Excédés par la crise économique et sanitaire, des milliers de Cubains sont descendus les 11 et 12 juillet dans les rues de plusieurs dizaines de villes et villages, aux cris de «Nous avons faim», «A bas la dictature» et «Liberté!». Un manifestant a été tué et une centaine d’autres arrêtés.
Déception
Washington et La Havane n’ont cessé depuis de s’accuser mutuellement. Pour le président cubain Miguel Diaz-Canel, ce sont les États-Unis qui ont financé et encouragé ces manifestations.
Joe Biden a répliqué durement jeudi, qualifiant Cuba d’«État défaillant qui opprime ses citoyens» et se disant prêt à envoyer des vaccins anti-Covid pour qu’une organisation internationale les administre, alors que le pays traverse le pire moment depuis le début de la pandémie de coronavirus. Le président américain a aussi refusé de faire machine arrière concernant les restrictions sur les «remesas», les envois d’argent aux Cubains par leurs proches à l’étranger. «Cela n’aura pas lieu maintenant» face au risque que le «régime confisque ces +remesas+», a-t-il déclaré.
Avec ces déclarations, Joe Biden «a évidemment déçu beaucoup (de Cubains) qui espéraient, non pas qu’il revienne aux politiques (de l’ex-président américain Barack) Obama (2009-2017), mais qu’il revienne sur les mesures les plus dures et les plus absurdes de Trump», estime Carlos Alzugaray. Et en s’exprimant ainsi, «il montre une totale ignorance de la situation cubaine», soupire-t-il.
Vendredi, le président cubain a répliqué, via Twitter. «Un État défaillant est un État qui, pour plaire à une minorité réactionnaire et qui lui fait du chantage, est capable de multiplier les dommages à 11 millions d’êtres humains», a-t-il lancé à propos de l’embargo américain, en vigueur depuis 1962. «Si le président Joseph Biden avait une préoccupation humanitaire sincère pour le peuple cubain, il pourrait supprimer les 243 mesures mises en place par le président Donald Trump, dont plus de 50 cruellement imposées pendant la pandémie».
«Politique au point mort»

◆ Travail demandé ◆
• 1. Dans le texte sur les manifestations à Cuba, depuis quelle année l'embargo américain est-il en vigueur ?
• 2. Poursuivez le texte sur les manifestations à Cuba à partir de son dernier intertitre.

◆ Données ◆
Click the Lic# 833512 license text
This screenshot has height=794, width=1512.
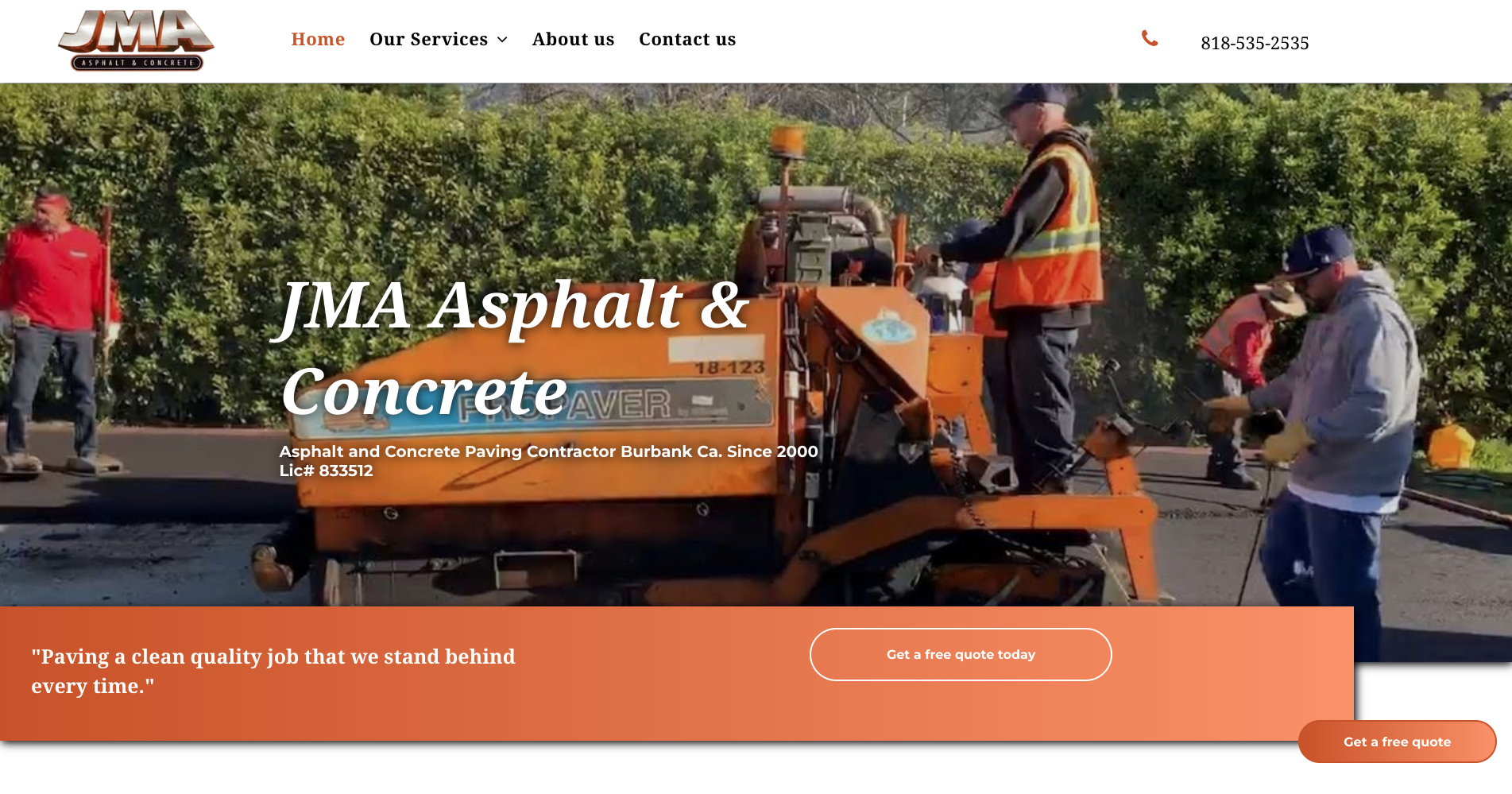tap(326, 471)
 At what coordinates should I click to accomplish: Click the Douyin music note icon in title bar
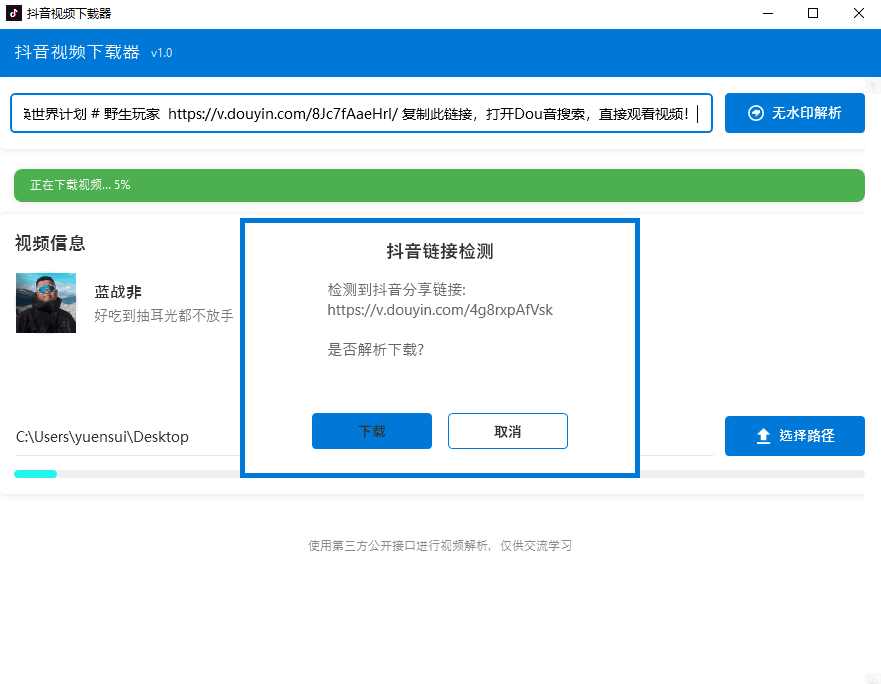pyautogui.click(x=13, y=13)

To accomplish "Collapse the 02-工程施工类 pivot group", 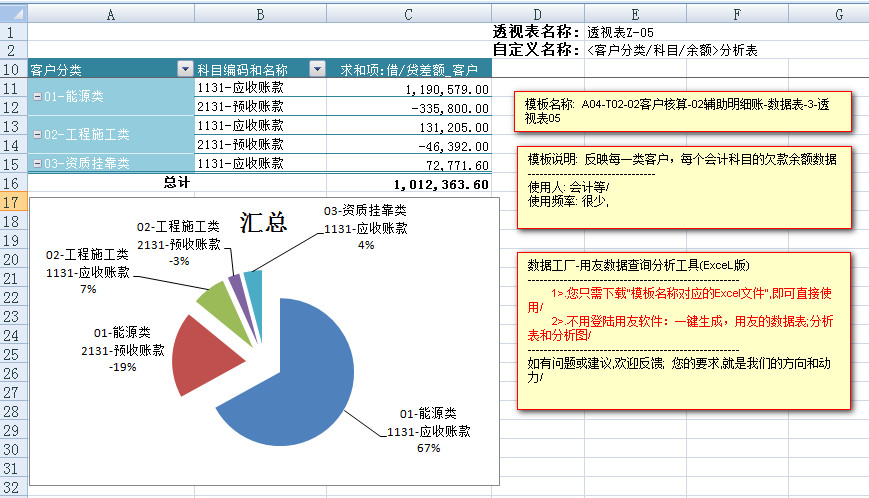I will tap(37, 134).
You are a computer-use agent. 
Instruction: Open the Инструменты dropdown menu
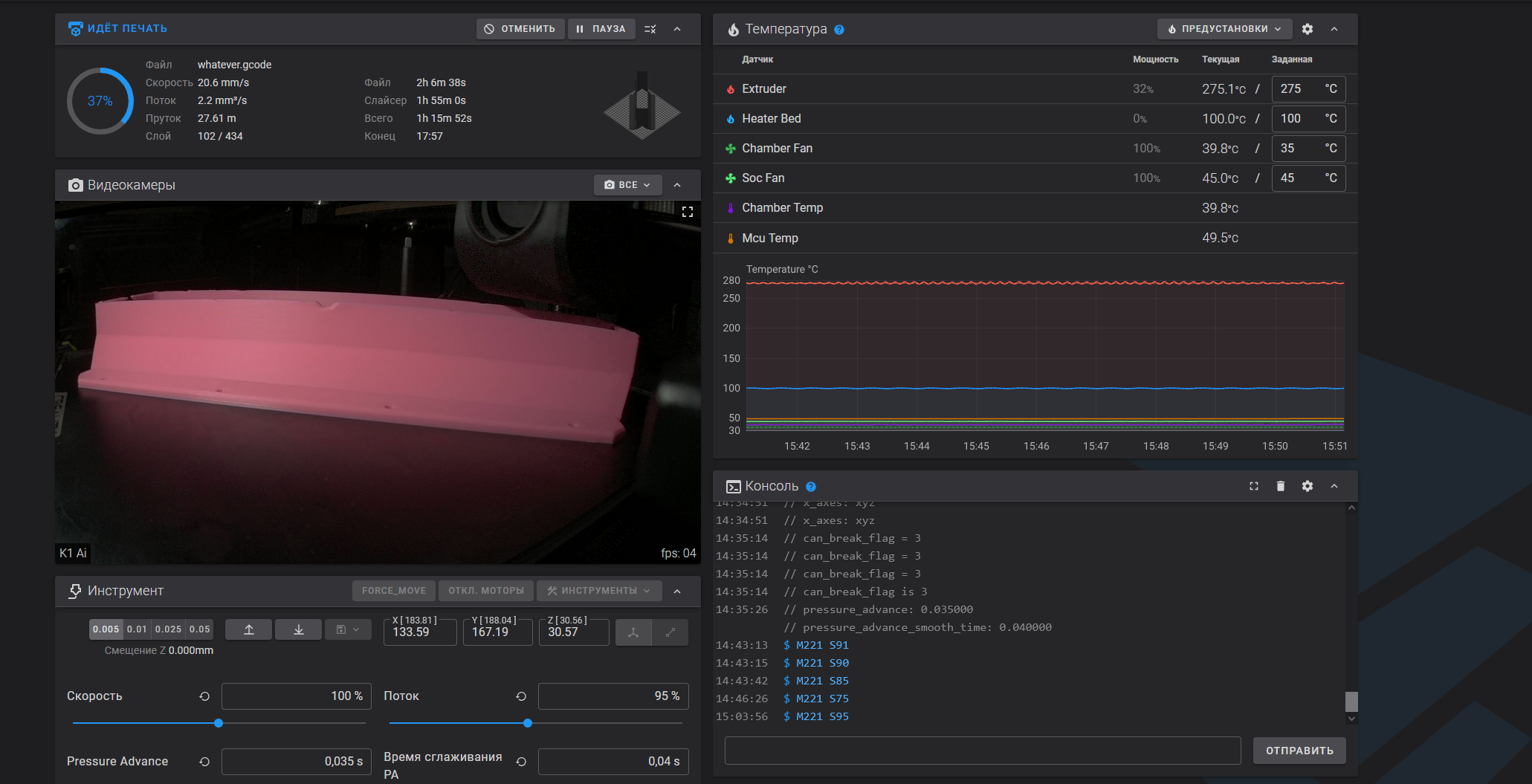pyautogui.click(x=598, y=591)
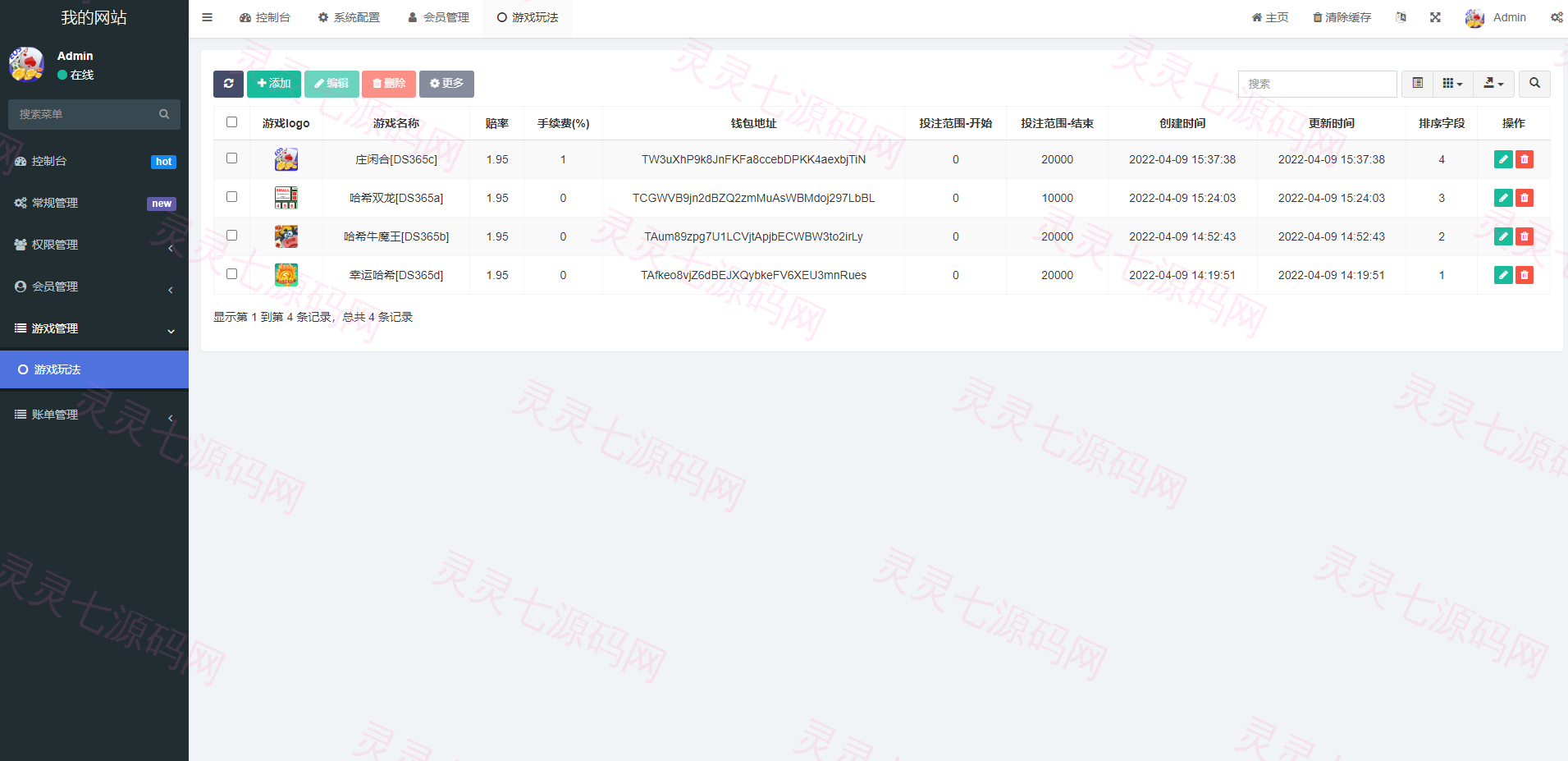This screenshot has width=1568, height=761.
Task: Toggle the card view list icon
Action: tap(1417, 84)
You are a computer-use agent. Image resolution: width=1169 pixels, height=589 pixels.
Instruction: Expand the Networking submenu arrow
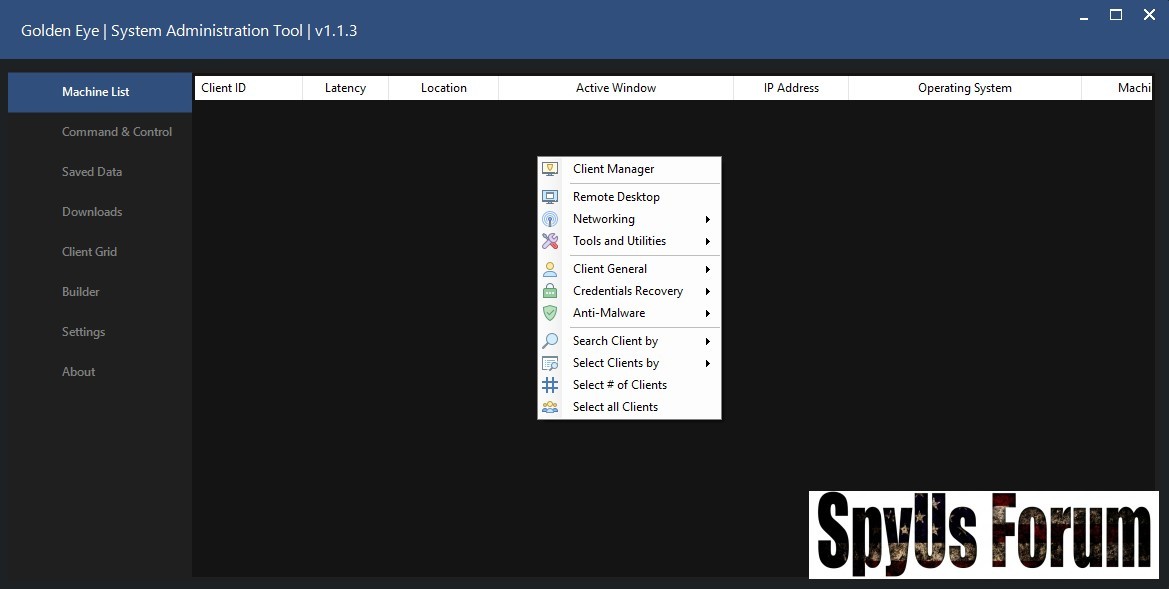coord(707,219)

◆ Réponses par tâche ◆
• 1. Depuis 1962.

• 2.
Dans ce climat tendu, désormais «il est très difficile, voire impossible, que l’administration Biden lève les mesures punitives» mises en place par son prédécesseur, prévient Michael Shifter, président du Dialogue interaméricain, un centre d’analyses basé à Washington.
La frange de droite des exilés cubains aux États-Unis soutient une ligne dure vis-à-vis de La Havane et exige le coup de grâce. Donc, si Joe Biden tente d’«adoucir et assouplir» cette politique pour une «approche plus humanitaire, il sera durement critiqué par (ses opposants) républicains pour avoir trop cédé au régime. La politique est au point mort», estime l’analyste.
L’ex-conseiller à la sécurité nationale de Barack Obama, Ben Rhodes, qui fut l’architecte de sa politique cubaine, a toutefois exigé mardi que le président américain agisse. «Les Cubains ont courageusement exprimé leurs frustrations et exercé leurs droits universels de manière vraiment inspirante. Nous devrions penser avant tout à ce que nous pouvons faire pour les aider», a-t-il déclaré, demandant notamment de faciliter les envois d’argent.
Le lobby anti-embargo Cuban Americans For Engagement (CAFE), basé à New York, a reproché au gouvernement cubain d’avoir ignoré «d’importants conseils» visant à libéraliser progressivement l’économie, ce qui, avec «d’autres échecs», a conduit aux manifestations. Mais il a aussi qualifié l’administration Biden d’«hypocrite», la pressant, «si elle se soucie tant des Cubains, de lever les sanctions». Il faut du «bon sens des deux côtés (…) Il n’y a pas 60 ans de plus à perdre», a-t-il ajouté.